5. Confirmation by other methods

We identified all small base pair variations using Sanger sequencing on a 3730 DNA Analyzer with the BigDye Terminator v3.1 Cycle Sequencing Kit (Applied Biosystems, Foster City, CA). Sequencing data were aligned against appropriate reference sequences and analyzed using the Sequencher 5.3 software (Gene Codes Corp., Ann Arbor, MI). Chromosomal copy number alterations were confirmed using the Infinium CytoSNP 850K array (Illumina) and BlueFuse Multi software (Illumina).

6. Ethical statement

This study was approved by the Institutional Review Board of the Yonsei University College of Medicine (No. 4-2015-0141) and performed in accordance with the ethical standards described in the Declaration of Helsinki. The requirement to obtain a written informed consent was waived by the Institutional Review Board of the Yonsei University College of Medicine because our study was retrospective research based on medical records, and this research presented no more than minimal risk of harm to subjects.

Results

1. Study population

In Fig. 1, the results of multi-gene panel testing are presented. Of 117 patients with EOC, 44 deleterious mutations were identified in 38 (32.5%) women, and 55 patients (47.0%) were revealed to carry only VOUSs in 34 genes. Multiple genetic mutations were concomitantly identified in a patient. Clinical and tumor pathologic features of study participants per state of mutation are shown in Table 2. Out of 38 patients with pathogenic or likely pathogenic mutations, 31 had BRCA1/2 mutation and eight were shown to carry non-BRCA1/2 mutations. All the BRCA1/2 mutations detected in NGS assay were also confirmed by Sanger sequencing. The median age at diagnosis was 52 years (range, 16 to 83 years); 99.1% of the study population was Asian, and 0.9% was non-Ashkenazi white; 71.8% of the patients had stage III or IV disease. Furthermore, 54.7% of patients reported having a first-degree relative with cancer. In total, 64 patients (54.7%) had a family history of cancer, and among 38 patients who carried deleterious mutations in genes, 25 patients (65.8%) had family history of cancer in first-degree relatives. Concurrent breast cancers were found in seven patients (6%), and five of them carried BRCA1 mutation, while one carried BRCA2. There were no significant differences in the clinicopathologic characteristics between patients with BRCA1/2 mutation and patients with non-BRCA1/2 mutation. Also, Kaplan-Meier analysis showed there were no differences in progression-free survival (p=0.567) and overall survival (p=0.492) between the two groups (S1 Fig.)

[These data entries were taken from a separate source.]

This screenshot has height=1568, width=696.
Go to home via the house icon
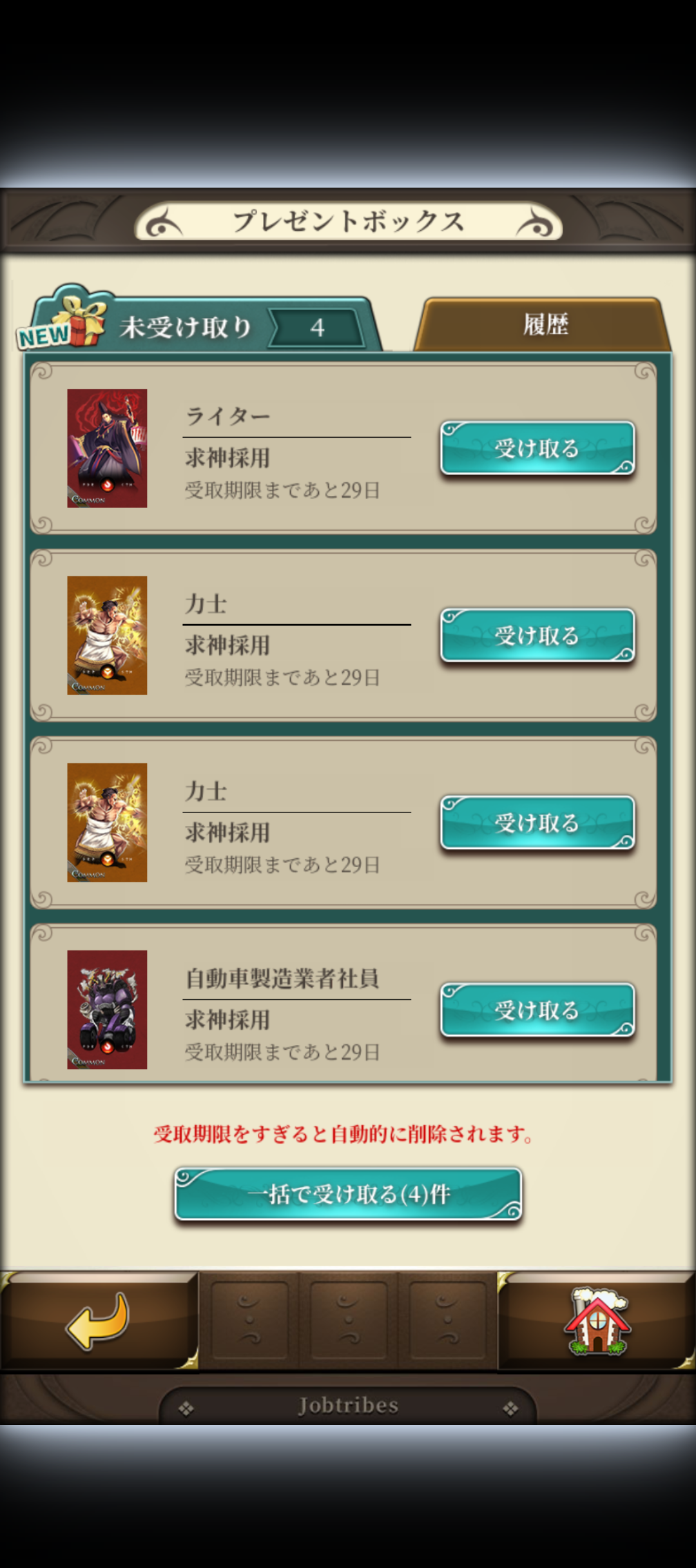coord(597,1321)
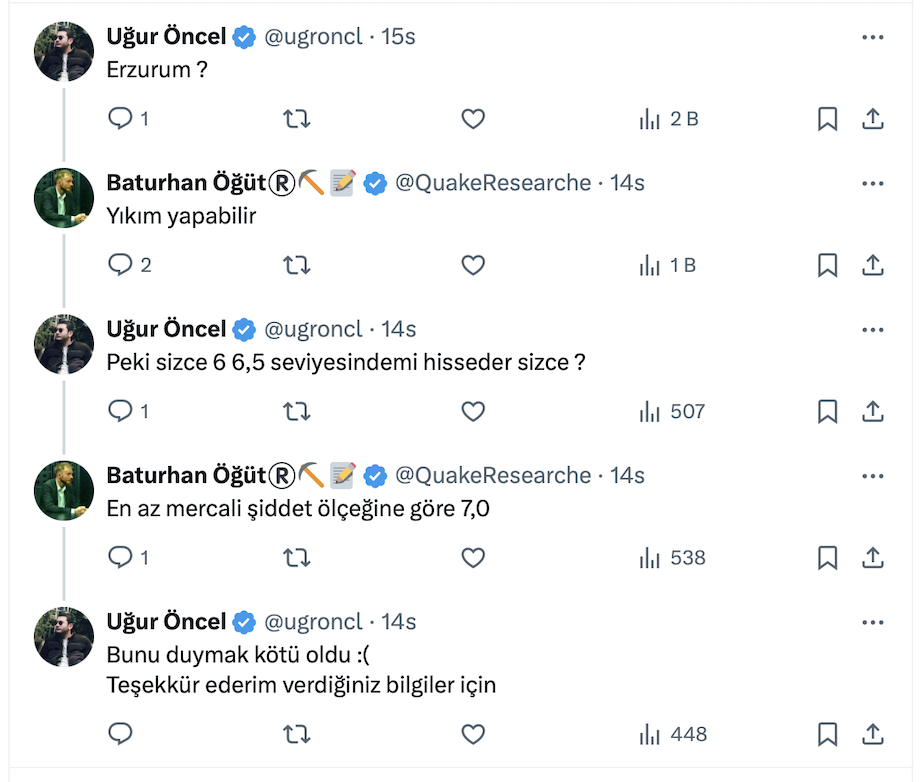Like the "Bunu duymak kötü oldu" tweet
Viewport: 920px width, 782px height.
point(473,734)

2. Frequency and spectrum of pathogenic and likely pathogenic mutations

Frequency of genetic alterations, including pathogenic or likely pathogenic mutations and VOUSs, is illustrated in Fig. 2. All the data with anonymized and deidentified patient information is available in S2 Table. Among 117 patients with EOC, 39 pathogenic or likely pathogenic mutations were identified in 38 women (32.5%). Out of 39 germline mutations detected, 31 (79.5%) were shown to be germline BRCA1/2 mutation, 21 in BRCA1, and 10 in BRCA2. In addition, eight (6.8%) women had a total of eight deleterious mutations in non-BRCA1/2 cancer predisposition genes including BRIP1 (n=1), CHEK2 (n=1), MSH2 (n=1), POLE (n=1), RAD51C (n=2), and RAD51D (n=2). Characteristics of patients with non-BRCA1/2 mutations are presented in Table 3.
We did not find any deleterious mutations in APC, ATM, BARD1, BLM, BMPR1A, BMPR1B, CDH1, CDH2, CDKN2A, EPCAM, MEN1, MRE11A, MLH1, MSH6 MUTYH, NBN, PALB2, PMS2, PRSS1, RAD50, RET, SLX4, STK11, TP53, VHL, or WT1 genes.

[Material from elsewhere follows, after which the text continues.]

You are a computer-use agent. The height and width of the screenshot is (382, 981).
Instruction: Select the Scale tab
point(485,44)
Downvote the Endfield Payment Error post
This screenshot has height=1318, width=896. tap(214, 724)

3. Frequency of VOUSs in cancer susceptibility genes

Clinical and tumor pathologic features of study participants per state of VOUS are presented in S3 Table. Frequency and spectrum of identified VOUSs are illustrated in Fig. 3. At least one VOUS was identified in 78 women (66.7%), and 145 VOUSs have been identified in total. Twenty-five patients with VOUS also had a concomitant deleterious mutation. Among 54 patients (46.2%) that carried only VOUSs, 30 patients had a family history of cancer in the first-degree relatives.

Discussion

To the best of our knowledge, this is the first study that included consecutively enrolled EOC patients of the Asian ethnicity, and retrospectively examined the frequency and spectrum of germline mutations in BRCA1/2 and other cancer predisposition genes. Among 117 patients, we found that 38 patients (32.5%) carried pathogenic and likely pathogenic mutations, while eight patients (6.8%) were shown to have mutations in non-BRCA1/2 cancer predisposition genes, including BRIP1, CHEK2, MSH2, POLE, RAD51C, and RAD51D.
A large-scale study presented spectrum of germline mutations of ovarian cancer patients, whose ethnicities were predominantly non-Hispanic whites (87.4%) [9]. The research reported germline mutations in BRIP1 (1.4%), RAD51C (0.6%), RAD51D (0.6%), MLH1 (0.01%), and CHEK2 (0.06%), which also found in our study. [9] However, considering the extensive gap between the numbers of subjects (1,915 patients vs. 117 patients), a direct comparison with our results is not acceptable. NGS panel test for patients with EOC began to be covered by National Health Insurance from March 2017, systematic gathering and analysis of the produced data from ovarian cancer patients with Korean ethnicity are required to compare with the data from another ethnicity.
RAD51C and RAD51D are known to correlate with an increased risk of EOC due to their involvement in the Fanconi-BRCA pathway [13,14]. RAD51C mutations are found in 1% of unselected EOC patients and confer an overall lifetime EOC risk of about 9% at an average onset age of 60 years [14]. A previous population-based case-control study demonstrated that RAD51C and RAD51D represent moderate EOC susceptibility genes, and 18% of EOCs (more frequently in high-grade serous type) carrying RAD51C and RAD51D mutations developed at age 50 or younger. If this risk estimate is confirmed, risk-reducing salpingo-oophorectomy may be a beneficial option for premenopausal women [15]. We identified four participants with pathogenic or likely pathogenic mutations, including RAD51C c.597_603delCACTCTT (p.Phe199LeufsTer38), RAD51D c.270_271dupTA (p.Lys91IlefsTer13), and RAD51D c.904-2A>T.
BRCA1-interacting protein C-terminal helicase 1 (BRIP1) is involved in the BRCA-Fanconi anemia pathways, and it was identified as a moderate-penetrance gene, conferring an increased risk for EOC, with 6-8-fold increased EOC risk and 10%-15% lifetime risk [16,17]. Another report demonstrated that BRIP1 mutations were found in 1.4% of EOC patients, and they were shown to be associated with a moderate increase in EOC risk. These data have clinical implications for the development of preventive strategies for the BRIP1 mutation carriers [18]. We identified one patient in our study as a carrier of a deleterious mutation, BRIP1 c.1776G>A (p.Trp592Ter), who has no family history of cancer in the first-degree relatives.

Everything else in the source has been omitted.